Infine, finalmente, la decisione del CSM: un NO UNANIME e secco contro quell’impiego fuori ruolo. La motivazione è semplice: per avere un incarico fuori ruolo, l’incarico deve avere in qualche modo a che fare con l’amministrazione della giustizia. La decisione poi verte su tre precedenti, tutti respinti. Si tratta della richiesta del magistrato Sergio Casarella, che chiedeva l’aspettativa per guidare la direzione del personale dell’agenzia delle entrate.; di quella di Maria Cristina Motta, chiamata a fare il direttore amministrativo della Asl 20 di Verona e di quella di Salvatore Cirignotta, per il quale era stato proposto l’incarico di direttore generale della Asl di Palermo. Una parabola, quella del PM, che si dovrebbe chiudere con il trasferimento di Ingroia ad Aosta, presente sull’ordine del giorno della seduta di oggi ed il ritorno del magistrato alle sue funzioni.
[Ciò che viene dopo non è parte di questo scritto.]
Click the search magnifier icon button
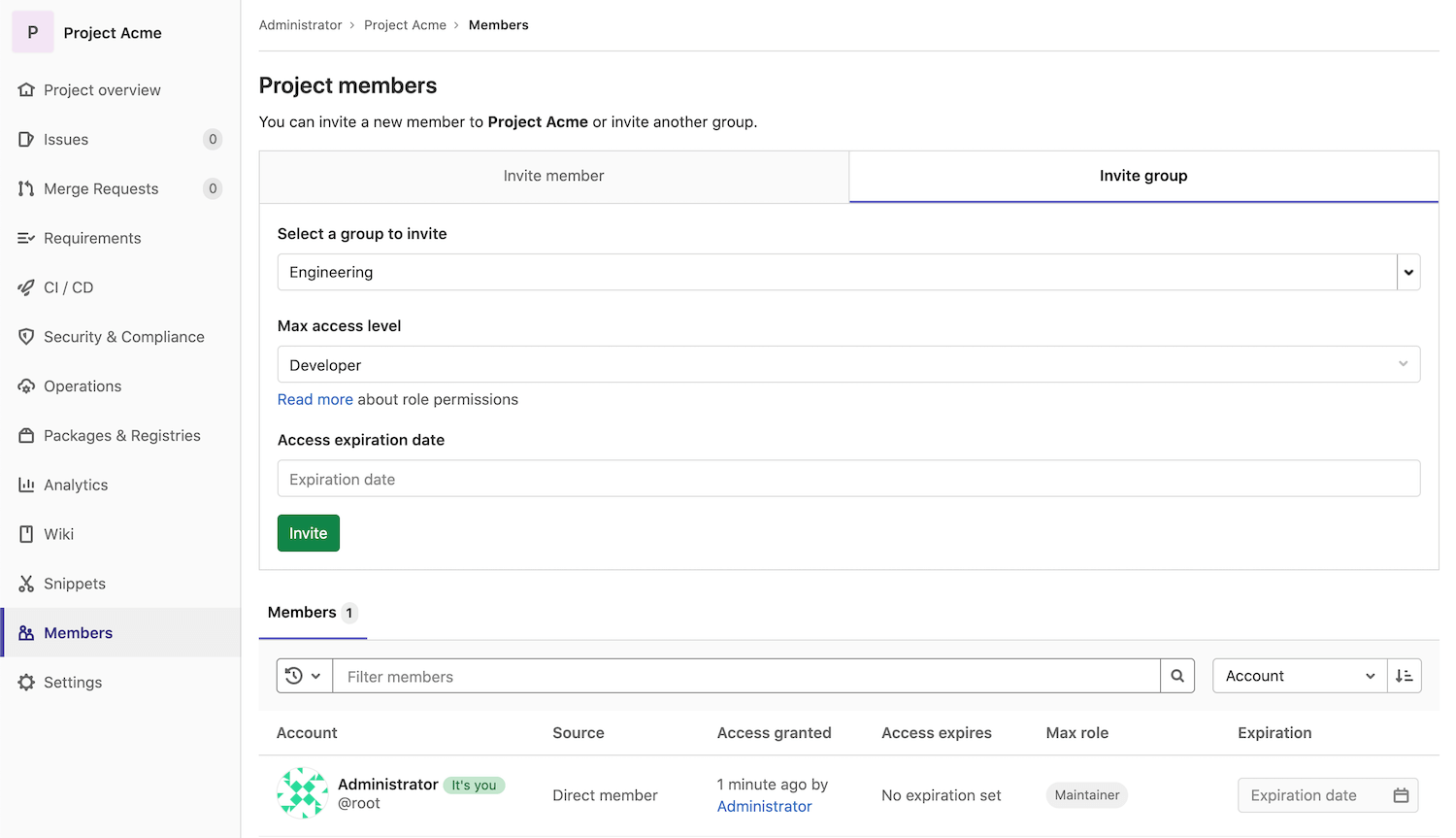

Una sit-com che dura da quasi un anno e che ha coinvolto due paesi, un movimento di soldi cospicuo (si pensi alle diarie ONU, agli stipendi che ha continuato a percepire, ai rimborsi elettorali etc etc etc), il CSM, le meningi di un Presidente di Regione e i moti rivoluzionari di mezza Italia. Uno spreco che non è passato inosservato neppure agli amici. Un gelido Salvatore Borsellino dichiarava ieri: “Per la verità preferivo Ingroia quando faceva il suo lavoro di magistrato e lo faceva in maniera egregia, mentre su Ingroia politico preferisco non pronunciarmi“.Vedremo se il suo operato raccoglierà giudizi altrettanto positivi ad Aosta. Sempre se non ci saranno altri colpi di scena.